Perfino quando quell’individuo cercava d’essere gentile riusciva a farmi rizzare il pelo. Non avevo dimenticato l’ultimo affare che mi aveva proposto. E conoscendolo pensai, per un attimo, che avrebbe potuto rifarmi la stessa offerta… ma era un’idea paranoica, ovviamente. Nessuno rapisce un bambino quando ha già catturato la madre.
Se c’era una cosa certa era che io non avevo intenzione di parlare di niente con Dougie d’Agasto, non importa quali panorami di ricchezza mi avesse steso dinanzi. Ma a chiedermi di far loro visita era May.
Non è un volo lungo quello da Papeete a Miami, ma sono pur sempre cinque fusi orari e mi portò via la nottata.
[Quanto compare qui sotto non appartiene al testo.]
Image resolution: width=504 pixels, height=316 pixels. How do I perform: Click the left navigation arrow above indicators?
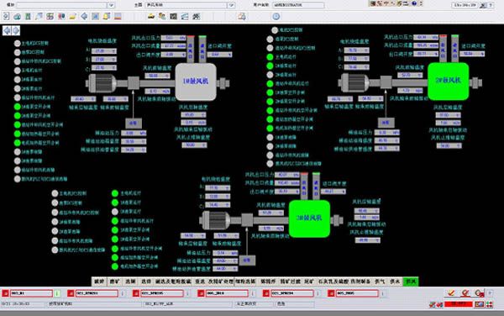click(x=7, y=30)
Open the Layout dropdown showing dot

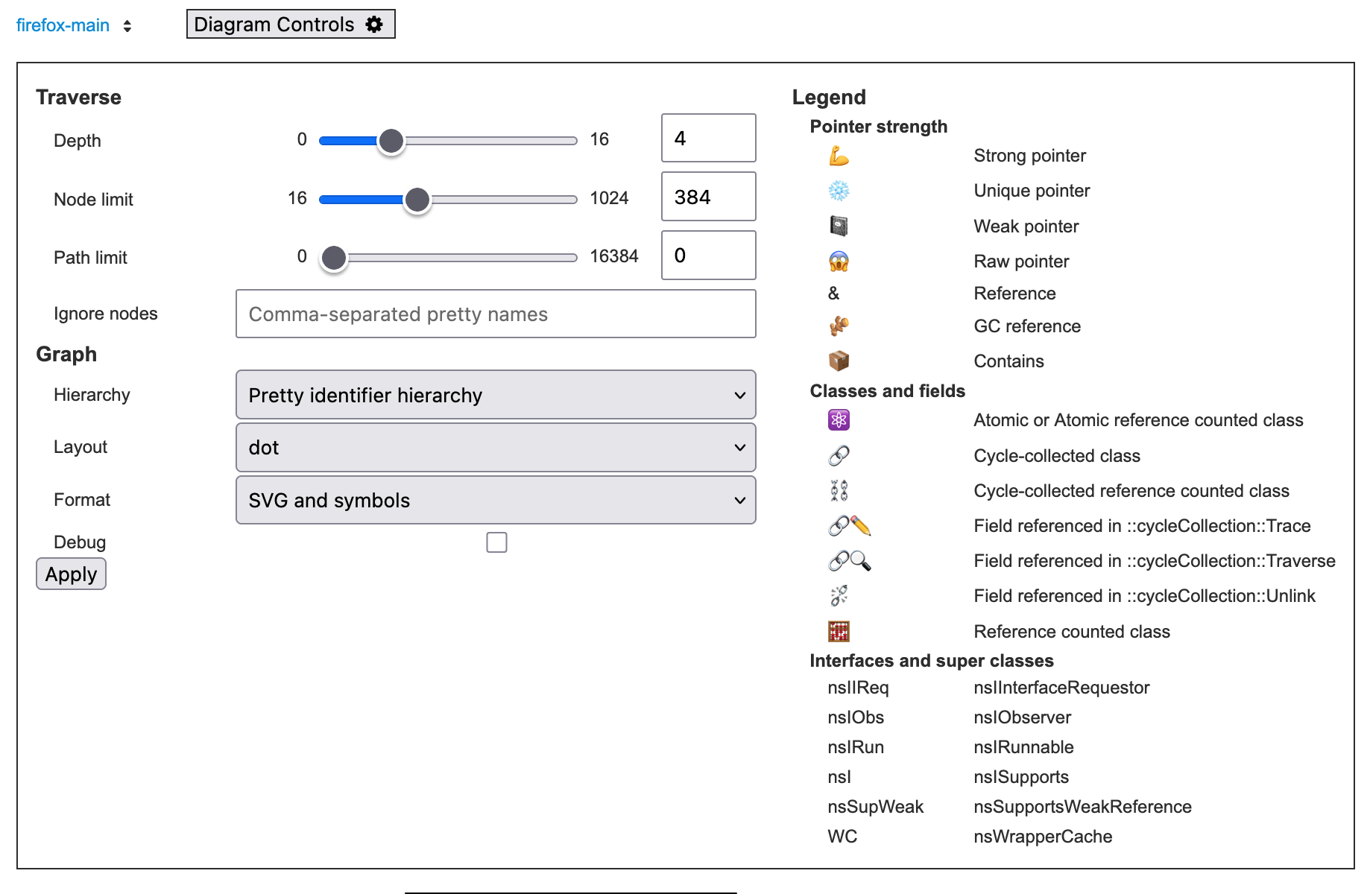pyautogui.click(x=496, y=447)
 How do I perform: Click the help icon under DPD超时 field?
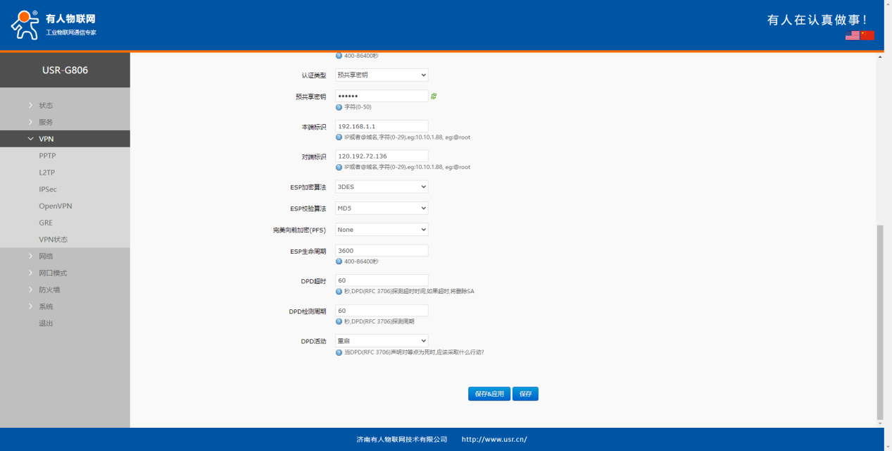tap(339, 291)
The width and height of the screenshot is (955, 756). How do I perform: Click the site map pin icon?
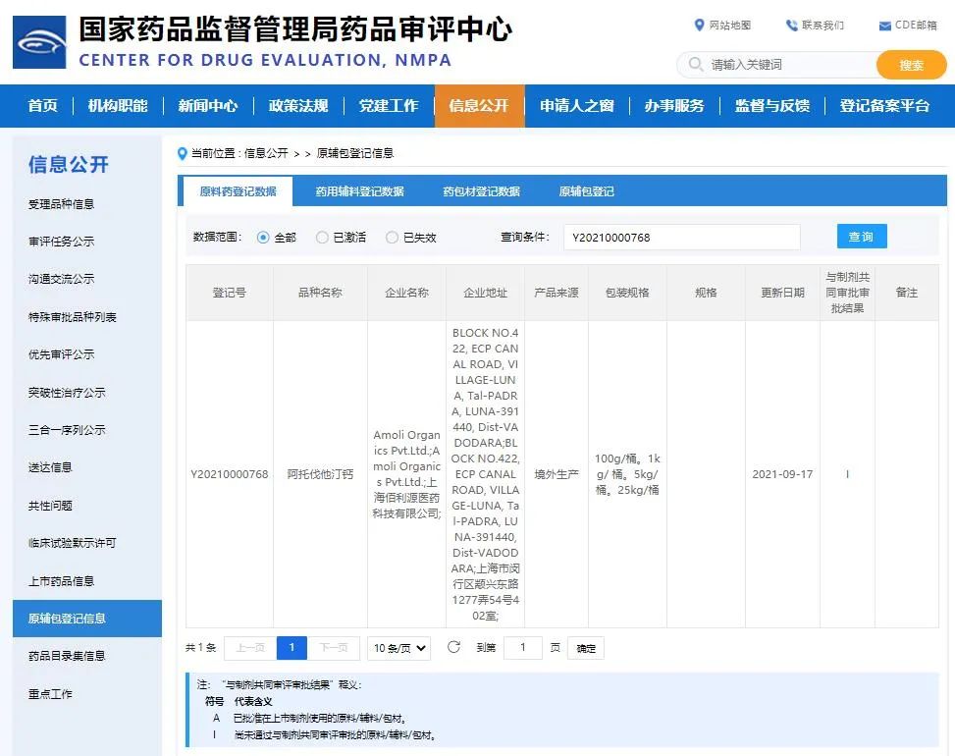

Così arrivai alle dieci del mattino ora locale, con appena un’ora di sonno dietro le spalle e di umore poco felice. All’aeroporto presi un tassì e mi feci portare all’indirizzo che Dougie mi aveva dato. Il quartiere in cui mi trovai sembrava la zona dei magazzini e puzzava come se ci fosse un inceneritore di rifiuti. Un paio di vecchie auto a benzina, mezzo bruciate, arrugginivano lungo il marciapiede. Eravamo solo a due o tre isolati dalla Biscayne Bay… che aggiungeva il suo odore all’atmosfera. Uno degli edifici della zona era stato semidistrutto da un incendio, e un altro aveva porte e finestre sbarrate da assi. Di fronte a un negozio di alimentari una vecchia negra rovesciò un secchio d’acqua saponata sul marciapiede e cominciò a ramazzare con una scopa. Attraversai la strada verso di lei, con la valigetta in mano. — Mi scusi, può dirmi dove abita Douglas d’Agasto? — chiesi.